Interestingly, the visualisation of the aligned manifold obtained from the two three-dimensional pendulum motion datasets on the right in Figure 7 together with the numerical evaluation in Table 4 indicated that, even in this unexampled case of representing a latent 4-manifold, PDAE produced the expected outcome and performed better than all other tested methods. In fact, all methods failed except PDAE and MAGG-feat. The quantitative performance evaluation in Table 4 shows that the alignment using PDAE was closer and more stable than that of MAGG. Moreover, due to the involvement of high-dimensional matrix multiplication, MAGG required a significantly higher execution time than the other methods (Table 6).

Table 6 summarises the execution times for all methods used in our study when applied to the clean and complete versions of our simulated datasets. While training of the PDAE took a long time, the inference, that is the execution time using the trained neural model, was significantly faster than running the other methods. It is important to note that if new data points are included in the dataset, the trained model of PDAE can still be executed while the other methods require recalculation.

MAGG calculates the distances between the two datasets at the input, which have to be of a common fixed dimension. In contrast, PDAE can be designed to take two datasets of different dimensions as inputs. For example, in the experiments in Section 5.3, PDAE demonstrated successful alignment of data of two different modalities and of different dimensions.

In summary, the results of the reported manifold alignment experiments showed that PDAE performed competitively and in most cases better than the traditional methods MAPA, MALG and MAGG. When synthetic random noise was added to the data at the actuator and the end-effector, the alignment using the new PDAE was often still possible and more stable than that of all other methods that were used for comparison.

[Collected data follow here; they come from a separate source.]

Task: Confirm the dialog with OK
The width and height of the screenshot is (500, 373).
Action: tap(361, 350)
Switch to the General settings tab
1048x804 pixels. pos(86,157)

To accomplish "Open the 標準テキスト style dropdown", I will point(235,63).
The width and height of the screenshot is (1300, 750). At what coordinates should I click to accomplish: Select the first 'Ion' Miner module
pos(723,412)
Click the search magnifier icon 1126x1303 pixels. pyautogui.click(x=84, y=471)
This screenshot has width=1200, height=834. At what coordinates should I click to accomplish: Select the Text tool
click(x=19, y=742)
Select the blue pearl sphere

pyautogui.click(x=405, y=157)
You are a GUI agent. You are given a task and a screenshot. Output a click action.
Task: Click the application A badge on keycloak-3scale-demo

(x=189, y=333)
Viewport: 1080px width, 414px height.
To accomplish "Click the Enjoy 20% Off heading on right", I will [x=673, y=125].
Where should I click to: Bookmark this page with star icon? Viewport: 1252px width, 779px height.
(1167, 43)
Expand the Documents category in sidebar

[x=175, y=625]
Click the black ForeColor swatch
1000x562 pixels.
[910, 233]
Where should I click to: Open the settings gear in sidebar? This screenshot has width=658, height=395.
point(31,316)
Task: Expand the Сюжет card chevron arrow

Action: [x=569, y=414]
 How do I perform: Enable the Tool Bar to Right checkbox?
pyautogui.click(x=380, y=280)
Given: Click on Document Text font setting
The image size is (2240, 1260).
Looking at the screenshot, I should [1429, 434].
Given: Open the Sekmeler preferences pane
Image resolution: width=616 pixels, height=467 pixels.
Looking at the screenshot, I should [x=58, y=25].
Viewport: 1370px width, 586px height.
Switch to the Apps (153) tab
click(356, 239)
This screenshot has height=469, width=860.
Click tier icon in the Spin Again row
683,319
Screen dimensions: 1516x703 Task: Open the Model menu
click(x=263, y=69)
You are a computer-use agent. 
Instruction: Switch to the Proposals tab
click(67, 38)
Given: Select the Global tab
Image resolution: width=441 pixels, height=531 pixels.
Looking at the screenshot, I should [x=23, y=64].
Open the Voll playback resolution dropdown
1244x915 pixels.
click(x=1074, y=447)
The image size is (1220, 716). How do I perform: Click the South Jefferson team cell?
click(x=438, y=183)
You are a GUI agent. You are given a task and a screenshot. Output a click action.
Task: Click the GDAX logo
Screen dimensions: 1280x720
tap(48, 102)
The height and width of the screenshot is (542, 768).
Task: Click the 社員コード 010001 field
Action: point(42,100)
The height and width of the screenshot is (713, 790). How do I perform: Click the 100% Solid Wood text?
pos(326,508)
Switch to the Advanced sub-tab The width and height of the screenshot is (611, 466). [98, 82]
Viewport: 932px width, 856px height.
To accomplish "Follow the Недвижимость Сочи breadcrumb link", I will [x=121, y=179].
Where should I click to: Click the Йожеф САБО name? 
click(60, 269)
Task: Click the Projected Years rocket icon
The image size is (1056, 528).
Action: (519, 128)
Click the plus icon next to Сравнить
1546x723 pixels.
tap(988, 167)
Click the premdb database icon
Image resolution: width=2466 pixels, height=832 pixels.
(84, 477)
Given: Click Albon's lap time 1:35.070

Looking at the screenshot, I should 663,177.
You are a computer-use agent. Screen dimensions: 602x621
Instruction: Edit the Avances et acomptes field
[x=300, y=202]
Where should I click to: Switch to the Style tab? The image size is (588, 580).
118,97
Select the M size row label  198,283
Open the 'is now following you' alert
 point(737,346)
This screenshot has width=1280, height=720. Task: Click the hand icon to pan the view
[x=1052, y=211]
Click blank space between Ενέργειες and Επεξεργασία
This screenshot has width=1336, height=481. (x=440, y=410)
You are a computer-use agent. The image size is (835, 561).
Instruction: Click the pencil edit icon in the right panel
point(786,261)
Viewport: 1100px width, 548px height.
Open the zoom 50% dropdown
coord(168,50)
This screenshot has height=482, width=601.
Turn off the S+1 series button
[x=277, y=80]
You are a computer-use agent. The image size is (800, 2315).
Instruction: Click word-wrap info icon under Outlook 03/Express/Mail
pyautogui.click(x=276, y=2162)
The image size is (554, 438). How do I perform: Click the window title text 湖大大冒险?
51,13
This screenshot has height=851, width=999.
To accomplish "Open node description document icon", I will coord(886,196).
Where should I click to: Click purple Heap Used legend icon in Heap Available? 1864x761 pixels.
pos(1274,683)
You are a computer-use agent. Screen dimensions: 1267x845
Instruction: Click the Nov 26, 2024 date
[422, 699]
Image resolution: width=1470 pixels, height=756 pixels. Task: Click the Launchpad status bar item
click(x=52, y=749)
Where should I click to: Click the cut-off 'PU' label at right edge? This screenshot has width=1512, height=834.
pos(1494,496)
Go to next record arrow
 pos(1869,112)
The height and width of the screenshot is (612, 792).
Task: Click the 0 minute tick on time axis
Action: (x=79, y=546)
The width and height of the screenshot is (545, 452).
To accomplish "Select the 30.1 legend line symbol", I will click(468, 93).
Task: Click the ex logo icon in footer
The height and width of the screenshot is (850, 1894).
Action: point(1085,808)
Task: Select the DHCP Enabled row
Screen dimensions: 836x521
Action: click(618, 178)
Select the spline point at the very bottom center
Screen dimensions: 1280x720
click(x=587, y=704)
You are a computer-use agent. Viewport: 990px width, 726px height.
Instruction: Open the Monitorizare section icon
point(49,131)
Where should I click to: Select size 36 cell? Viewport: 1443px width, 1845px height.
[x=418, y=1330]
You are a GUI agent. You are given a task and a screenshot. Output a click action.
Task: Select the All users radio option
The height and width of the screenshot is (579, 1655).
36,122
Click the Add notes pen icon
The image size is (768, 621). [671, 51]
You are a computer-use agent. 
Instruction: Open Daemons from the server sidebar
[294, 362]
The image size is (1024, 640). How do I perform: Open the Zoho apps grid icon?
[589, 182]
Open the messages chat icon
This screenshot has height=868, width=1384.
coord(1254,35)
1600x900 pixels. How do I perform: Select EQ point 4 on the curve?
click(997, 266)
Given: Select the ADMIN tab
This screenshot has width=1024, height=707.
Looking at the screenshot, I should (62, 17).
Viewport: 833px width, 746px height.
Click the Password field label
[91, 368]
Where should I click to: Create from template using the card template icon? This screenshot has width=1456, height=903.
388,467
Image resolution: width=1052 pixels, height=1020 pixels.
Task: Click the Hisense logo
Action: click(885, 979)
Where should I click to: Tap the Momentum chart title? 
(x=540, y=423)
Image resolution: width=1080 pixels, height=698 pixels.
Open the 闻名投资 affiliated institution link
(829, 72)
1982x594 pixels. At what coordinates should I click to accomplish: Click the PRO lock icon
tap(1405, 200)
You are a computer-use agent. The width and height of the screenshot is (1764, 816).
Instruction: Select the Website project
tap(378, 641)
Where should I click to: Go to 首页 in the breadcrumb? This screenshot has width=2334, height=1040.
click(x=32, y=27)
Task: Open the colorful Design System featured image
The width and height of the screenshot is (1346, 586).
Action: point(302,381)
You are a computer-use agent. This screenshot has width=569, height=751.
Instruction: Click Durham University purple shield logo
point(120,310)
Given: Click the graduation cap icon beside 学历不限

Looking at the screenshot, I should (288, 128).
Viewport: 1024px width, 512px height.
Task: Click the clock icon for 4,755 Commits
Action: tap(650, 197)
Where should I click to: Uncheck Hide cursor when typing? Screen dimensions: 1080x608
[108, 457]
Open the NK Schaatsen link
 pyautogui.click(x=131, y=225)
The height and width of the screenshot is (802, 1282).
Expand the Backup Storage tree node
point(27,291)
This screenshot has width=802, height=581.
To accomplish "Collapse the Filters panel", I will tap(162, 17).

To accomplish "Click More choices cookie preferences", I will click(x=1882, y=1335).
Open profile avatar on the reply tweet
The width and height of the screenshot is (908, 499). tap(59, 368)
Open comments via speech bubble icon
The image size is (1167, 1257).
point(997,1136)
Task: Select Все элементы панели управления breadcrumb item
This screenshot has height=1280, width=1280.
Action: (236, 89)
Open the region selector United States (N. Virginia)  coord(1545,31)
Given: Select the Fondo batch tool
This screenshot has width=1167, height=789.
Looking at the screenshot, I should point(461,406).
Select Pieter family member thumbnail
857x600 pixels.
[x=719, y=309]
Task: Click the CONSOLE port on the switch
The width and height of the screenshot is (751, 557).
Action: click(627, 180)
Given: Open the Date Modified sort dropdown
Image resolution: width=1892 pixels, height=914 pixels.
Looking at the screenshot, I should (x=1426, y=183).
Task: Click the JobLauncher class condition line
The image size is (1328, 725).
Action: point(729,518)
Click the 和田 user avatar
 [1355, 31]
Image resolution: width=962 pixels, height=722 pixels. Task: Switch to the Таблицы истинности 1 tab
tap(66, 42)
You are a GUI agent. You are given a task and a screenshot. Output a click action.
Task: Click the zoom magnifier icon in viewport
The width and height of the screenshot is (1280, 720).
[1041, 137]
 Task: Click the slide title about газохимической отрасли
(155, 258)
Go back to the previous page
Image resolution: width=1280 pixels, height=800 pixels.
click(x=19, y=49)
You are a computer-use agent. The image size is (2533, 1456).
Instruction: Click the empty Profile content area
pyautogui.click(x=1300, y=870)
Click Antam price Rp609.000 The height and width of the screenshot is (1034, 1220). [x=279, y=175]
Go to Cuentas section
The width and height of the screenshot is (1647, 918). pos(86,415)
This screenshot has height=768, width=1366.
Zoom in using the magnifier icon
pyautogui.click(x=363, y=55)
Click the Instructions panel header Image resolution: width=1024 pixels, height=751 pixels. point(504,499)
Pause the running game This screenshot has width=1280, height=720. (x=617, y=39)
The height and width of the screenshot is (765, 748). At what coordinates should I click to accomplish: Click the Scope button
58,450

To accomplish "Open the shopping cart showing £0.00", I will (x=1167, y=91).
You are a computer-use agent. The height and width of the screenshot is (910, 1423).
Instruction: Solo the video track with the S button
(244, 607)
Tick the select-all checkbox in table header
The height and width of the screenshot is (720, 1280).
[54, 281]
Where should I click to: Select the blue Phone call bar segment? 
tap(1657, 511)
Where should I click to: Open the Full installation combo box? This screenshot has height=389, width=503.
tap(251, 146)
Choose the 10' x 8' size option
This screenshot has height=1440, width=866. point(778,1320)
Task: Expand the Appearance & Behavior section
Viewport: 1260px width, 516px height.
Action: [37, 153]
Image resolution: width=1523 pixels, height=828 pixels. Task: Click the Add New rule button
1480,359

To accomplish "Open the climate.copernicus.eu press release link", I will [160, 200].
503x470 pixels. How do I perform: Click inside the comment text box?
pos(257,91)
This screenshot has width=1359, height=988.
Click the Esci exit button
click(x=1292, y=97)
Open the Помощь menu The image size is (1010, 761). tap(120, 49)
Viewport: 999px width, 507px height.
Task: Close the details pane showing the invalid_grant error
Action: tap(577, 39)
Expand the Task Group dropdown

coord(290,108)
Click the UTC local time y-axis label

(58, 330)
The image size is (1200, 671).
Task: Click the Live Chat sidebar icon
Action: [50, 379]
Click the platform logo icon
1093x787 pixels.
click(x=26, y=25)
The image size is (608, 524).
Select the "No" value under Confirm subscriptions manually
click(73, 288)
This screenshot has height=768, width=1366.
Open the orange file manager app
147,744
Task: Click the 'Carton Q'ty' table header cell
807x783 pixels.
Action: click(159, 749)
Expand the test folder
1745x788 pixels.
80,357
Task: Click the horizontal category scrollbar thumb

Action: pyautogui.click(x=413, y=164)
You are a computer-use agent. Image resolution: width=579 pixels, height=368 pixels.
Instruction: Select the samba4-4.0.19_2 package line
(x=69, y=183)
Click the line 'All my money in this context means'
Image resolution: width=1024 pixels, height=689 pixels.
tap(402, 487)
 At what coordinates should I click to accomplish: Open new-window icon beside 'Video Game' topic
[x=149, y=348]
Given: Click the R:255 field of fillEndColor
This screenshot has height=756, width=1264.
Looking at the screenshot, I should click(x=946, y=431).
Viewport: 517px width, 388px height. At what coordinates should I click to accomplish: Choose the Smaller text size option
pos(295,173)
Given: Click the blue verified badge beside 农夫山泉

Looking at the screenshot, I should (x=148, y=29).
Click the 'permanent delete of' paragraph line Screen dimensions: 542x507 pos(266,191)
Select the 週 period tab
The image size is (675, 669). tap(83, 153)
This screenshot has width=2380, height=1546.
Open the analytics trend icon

The addition of noise is a critical contribution in this type of study using manifolds of dimension larger than one, as in traditional manifold learning, there is a substantial risk that the topology of the resulting manifolds cannot be established or collapses if there are not enough data or if there is any disturbance or noise in the data [11,12].

It is due to these issues that traditional manifold alignment struggled to become popular in applications and that the present study had to confine itself to simulated data to achieve expressive comparative results. Nonetheless, the torus surface ${S}^{1}\times {S}^{1}$, the 3-manifold ${S}^{1}\times {S}^{2}$ and the 4-manifold ${S}^{2}\times {S}^{2}$ were topologically more complex manifolds than the manifolds underlying the data of most previous studies on manifold alignment. The experiments of our study showed that the concept of PDAE allowed manifold alignment to result in manifolds of non-trivial topology.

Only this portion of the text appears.